The U.S. government is intensifying its efforts to persuade businesses to exit supply chains connected to China’s Xinjiang Uyghur Autonomous Region in light of increasing concerns about the use of forced labor in that area. Broader and stronger warnings about doing business in the XUAR, particularly in specified industries, are included in an updated business advisory issued July 13.
The advisory warns businesses, individuals, and others (including investors, consultants, labor brokers, academic institutions, and research service providers) that do not exit supply chains, ventures, and/or investments connected to Xinjiang that they could run a high risk of violating U.S. law and triggering criminal or civil enforcement actions. Potential legal risks include violation of statutes criminalizing forced labor (e.g., knowingly benefitting from participation in a venture while knowing it has engaged in forced labor), sanctions violations if dealing with designated persons, export control violations, and violations of the prohibition on imports of goods produced in whole or in part with forced or convict labor.

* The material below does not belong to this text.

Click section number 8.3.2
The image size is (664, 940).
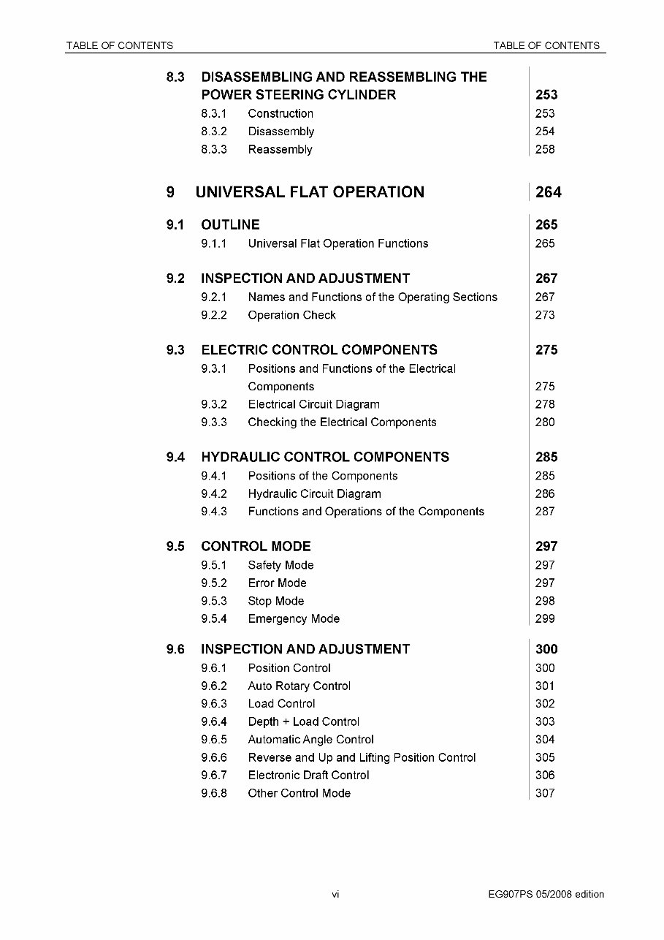(214, 132)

As a result, the advisory urges businesses and individuals to undertake heightened human rights due diligence to identify potential supply chain links to entities operating in Xinjiang, linked to
Xinjiang (e.g., through supply chain inputs), or utilizing Uyghur or other ethnic and Muslim minority laborers from Xinjiang. Supply chain exposure could come from sourcing labor or goods from Xinjiang or from entities (1) elsewhere in China connected to the use of forced labor of individuals from Xinjiang or (2) outside of China that source inputs from Xinjiang. The advisory newly adds that exposure could also come from supplying U.S.-origin commodities, software, and technology to entities engaged in surveillance and forced labor practices.